I'm trying to find the month (column 'Month') that has the largest number (in DepDelay column)
Data
flightID Month ArrTime ActualElapsedTime DepDelay ArrDelay
BBYYEUVY67527 1 1514.0 58.0 NA 64.0
MUPXAQFN40227 1 37.0 120.0 13 52.0
LQLYUIMN79169 1 916.0 166.0 NA -25.0
KTAMHIFO10843 1 NaN NaN 5 NaN
BOOXJTEY23623 1 NaN NaN 4 NaN
BBYYEUVY67527 2 1514.0 58.0 NA 64.0
MUPXAQFN40227 2 37.0 120.0 NA 52.0
LQLYUIMN79169 2 916.0 166.0 NA -25.0
KTAMHIFO10843 2 NaN NaN 15 NaN
BOOXJTEY23623 2 NaN NaN 4 NaN
I tried:
data = pd.read_csv('data.csv', sep='\t')
dep_delay = all_data.groupby(["Month"].DepDelay.count().max())
print(dep_delay)
Error:
AttributeError Traceback (most recent call last)
<ipython-input-14-2ea6213009d6> in <module>()

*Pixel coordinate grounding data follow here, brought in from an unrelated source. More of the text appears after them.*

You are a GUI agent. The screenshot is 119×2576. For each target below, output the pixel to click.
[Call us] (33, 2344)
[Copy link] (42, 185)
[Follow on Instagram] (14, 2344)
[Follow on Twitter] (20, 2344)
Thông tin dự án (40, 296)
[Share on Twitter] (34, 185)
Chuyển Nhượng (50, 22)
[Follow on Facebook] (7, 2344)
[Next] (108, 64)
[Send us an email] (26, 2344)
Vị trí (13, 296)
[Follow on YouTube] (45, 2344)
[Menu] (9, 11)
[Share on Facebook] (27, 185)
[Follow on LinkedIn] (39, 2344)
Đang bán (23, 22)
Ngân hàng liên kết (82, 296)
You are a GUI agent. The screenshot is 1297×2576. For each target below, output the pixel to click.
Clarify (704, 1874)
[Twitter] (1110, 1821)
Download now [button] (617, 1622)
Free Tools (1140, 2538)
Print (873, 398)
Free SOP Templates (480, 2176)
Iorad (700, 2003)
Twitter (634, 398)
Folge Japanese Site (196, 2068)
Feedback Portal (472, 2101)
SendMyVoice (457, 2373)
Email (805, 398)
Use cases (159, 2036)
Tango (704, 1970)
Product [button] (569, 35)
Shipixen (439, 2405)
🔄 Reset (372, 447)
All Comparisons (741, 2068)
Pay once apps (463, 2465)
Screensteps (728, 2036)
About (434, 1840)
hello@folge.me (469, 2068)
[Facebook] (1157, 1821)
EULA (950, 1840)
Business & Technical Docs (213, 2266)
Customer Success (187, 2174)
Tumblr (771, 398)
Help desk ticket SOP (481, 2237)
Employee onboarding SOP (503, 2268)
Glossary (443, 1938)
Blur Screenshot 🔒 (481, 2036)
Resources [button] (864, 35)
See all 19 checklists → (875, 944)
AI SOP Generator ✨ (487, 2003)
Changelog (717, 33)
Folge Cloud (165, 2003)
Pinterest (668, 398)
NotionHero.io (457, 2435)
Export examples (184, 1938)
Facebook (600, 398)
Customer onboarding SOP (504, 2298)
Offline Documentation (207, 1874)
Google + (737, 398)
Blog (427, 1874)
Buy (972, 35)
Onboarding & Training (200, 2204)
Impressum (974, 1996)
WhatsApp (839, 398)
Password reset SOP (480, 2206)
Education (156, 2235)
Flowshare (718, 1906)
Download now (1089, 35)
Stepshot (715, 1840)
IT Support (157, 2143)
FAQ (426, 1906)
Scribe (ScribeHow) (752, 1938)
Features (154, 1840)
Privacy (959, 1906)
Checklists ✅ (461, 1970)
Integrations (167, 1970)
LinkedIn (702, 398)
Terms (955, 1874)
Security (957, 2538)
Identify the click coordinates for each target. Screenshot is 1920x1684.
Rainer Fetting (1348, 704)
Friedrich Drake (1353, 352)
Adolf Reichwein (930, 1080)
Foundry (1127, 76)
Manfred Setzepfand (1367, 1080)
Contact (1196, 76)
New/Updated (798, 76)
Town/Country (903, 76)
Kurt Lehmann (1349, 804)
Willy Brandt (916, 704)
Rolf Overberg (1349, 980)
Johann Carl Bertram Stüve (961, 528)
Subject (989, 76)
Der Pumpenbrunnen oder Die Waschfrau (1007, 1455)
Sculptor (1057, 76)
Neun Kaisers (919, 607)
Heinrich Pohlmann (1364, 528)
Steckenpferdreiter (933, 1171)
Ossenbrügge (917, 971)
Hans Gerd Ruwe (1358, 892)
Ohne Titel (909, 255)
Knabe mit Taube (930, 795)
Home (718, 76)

----> 1 dep_delay = all_data.groupby(["Month"].DepDelay.count().max())
2
3 print(dep_delay)
AttributeError: 'list' object has no attribute 'DepDelay'
Good output:
Month DepDelay
1 22
You need sum instead of count to sum values by group. Here's one way using GroupBy + sum, and then idxmax:
res = df.groupby('Month')['DepDelay'].sum().reset_index()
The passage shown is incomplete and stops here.